Stored data entries

┄┄┄┄┄┄┄┄┄┄

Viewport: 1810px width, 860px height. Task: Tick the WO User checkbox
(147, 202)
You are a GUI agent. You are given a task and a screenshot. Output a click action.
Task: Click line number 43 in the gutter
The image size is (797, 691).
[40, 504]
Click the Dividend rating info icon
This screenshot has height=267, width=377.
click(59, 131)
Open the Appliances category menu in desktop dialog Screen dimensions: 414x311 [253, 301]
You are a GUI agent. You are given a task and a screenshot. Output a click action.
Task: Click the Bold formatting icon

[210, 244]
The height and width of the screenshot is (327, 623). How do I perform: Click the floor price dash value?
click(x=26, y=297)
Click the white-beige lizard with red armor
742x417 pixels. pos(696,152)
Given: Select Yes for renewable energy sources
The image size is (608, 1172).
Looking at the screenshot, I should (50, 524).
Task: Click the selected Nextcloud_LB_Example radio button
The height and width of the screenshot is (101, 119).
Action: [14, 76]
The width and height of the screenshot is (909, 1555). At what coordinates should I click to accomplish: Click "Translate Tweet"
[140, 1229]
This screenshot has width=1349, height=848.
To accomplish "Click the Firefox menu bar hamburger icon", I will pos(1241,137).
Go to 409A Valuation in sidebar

┄┄┄┄┄┄┄┄┄┄

■ **WHAT YOU SHOULD DO**:
Print each record word for word.

■ **RESPONSE**:
Viewport: 1810px width, 860px height. Task: Tick the WO User checkbox
(147, 202)
You are a GUI agent. You are given a task and a screenshot. Output a click action.
Task: Click line number 43 in the gutter
The image size is (797, 691).
[40, 504]
Click the Dividend rating info icon
This screenshot has height=267, width=377.
click(59, 131)
Open the Appliances category menu in desktop dialog Screen dimensions: 414x311 [253, 301]
You are a GUI agent. You are given a task and a screenshot. Output a click action.
Task: Click the Bold formatting icon

[210, 244]
The height and width of the screenshot is (327, 623). How do I perform: Click the floor price dash value?
click(x=26, y=297)
Click the white-beige lizard with red armor
742x417 pixels. pos(696,152)
Given: Select Yes for renewable energy sources
The image size is (608, 1172).
Looking at the screenshot, I should (50, 524).
Task: Click the selected Nextcloud_LB_Example radio button
The height and width of the screenshot is (101, 119).
Action: [14, 76]
The width and height of the screenshot is (909, 1555). At what coordinates should I click to accomplish: Click "Translate Tweet"
[140, 1229]
This screenshot has width=1349, height=848.
To accomplish "Click the Firefox menu bar hamburger icon", I will pos(1241,137).
Go to 409A Valuation in sidebar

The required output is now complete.